Anonymous - over 3 years ago -

Renting a VPS gives you more flexibility than just having a shared managed hosting plan. You can basically install any OS you want and configure it the way you like, similar to the control you have over your own desktop computer.

However, there is one major difference: the service operator owns the hardware and still limits you in your ability to choose every piece of software you can run (namely the BIOS). Since there is no information on the BIOS that runs on VPS servers, it has to be assumed that it is proprietary. And, it has also be assumed that mechanisms like Intel Management Engine are implemented as well.

Therefore, whose freedom is violated in this case? Is it the server operator’s since he or she owns the hardware and manage it, limiting the use you can have over it? Or is it yours, the user of the VPS?


Replies (3)

Freedom in VPS - bill-auger - over 3 years ago -

an important element which was omitted from the OP is the OS
itself - the VPS admin determines which OSes may be installed -
the only VPS that could be recommended by parabola would be one
which runs a fully libre software stack on the most
libre-friendly hardware - in any case though, one can only
trust the promises of the host regarding this - such a
recommendation could never be entirely sincere unless parabola
was hosting the VPS's

operating your own hardware is a pre-requisite for computing
freedom - there is no alternative - the software running on
someone else's machine is simply irrelevant to a remote user -
users of a remote server, operated by anyone else, never has
100% software freedom; and it should be so - if they did, the
service itself would be vulnerable from any user to impose
their choices onto other users (removing any freedom they had),
or even disrupt/damage the service entirely

luckily, it is relatively easy and inexpensive to operate your
own server - if one has the skills needed to admin a VPS
remotely, then there is little more involved with simply doing
so on ones own machine - most people could suffice with a very
modest and inexpensive ARM computer, costing the same investment
as approximately 6-months to 1-year of paid VPS service - only
if the server becomes used daily by many many users, would
more powerful hardware be required

RE: Freedom in VPS - Anonymous - over 3 years ago -

One major hurdle I see in self-hosting with one’s own server is your ISP policy towards self-hosting itself.

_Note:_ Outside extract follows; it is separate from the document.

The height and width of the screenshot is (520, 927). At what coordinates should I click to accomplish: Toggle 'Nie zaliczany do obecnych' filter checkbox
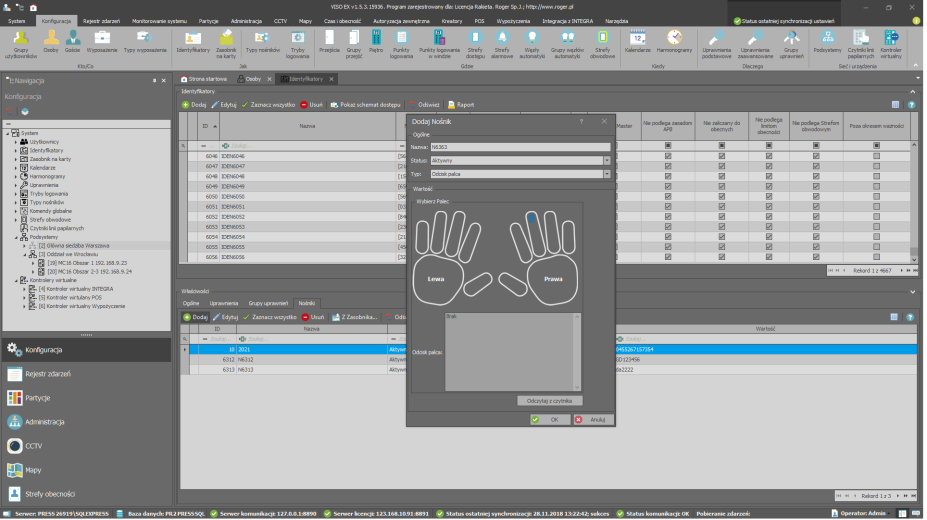(x=721, y=146)
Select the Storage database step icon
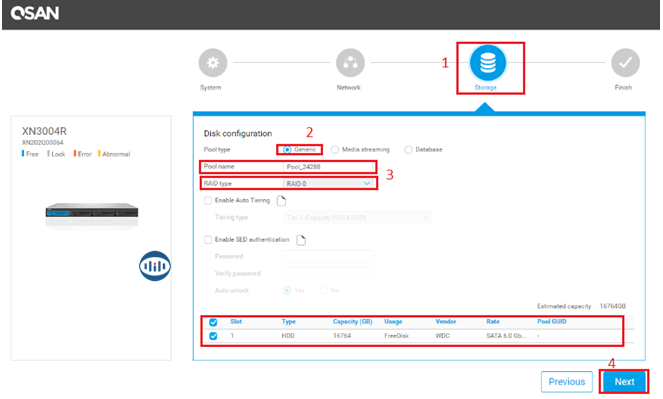 click(488, 63)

I found this article from the FSF about software freedom in single-board computers. Do you have any recommendation or feedback based on your experience with one of these?

RE: Freedom in VPS - maddox - about 3 years ago -

There are few solutions for running exposed hosts on Internet:

  1. There are many VPS providers that will allow upload of any image so that any OS may be run remotely. As hardware is mostly not free, I don't think this matters from the sole aspect of running free software.
  2. There are collocation hosting providers that will accept your own hardware.
  3. And maybe one is in the area where one can expose the IP or get fixed IP address and thus host everything from home or office.

We mostly do not have free hardware.

Regarding ISP, just ask. They may have different policies in a different group of customers. Majority of them have it.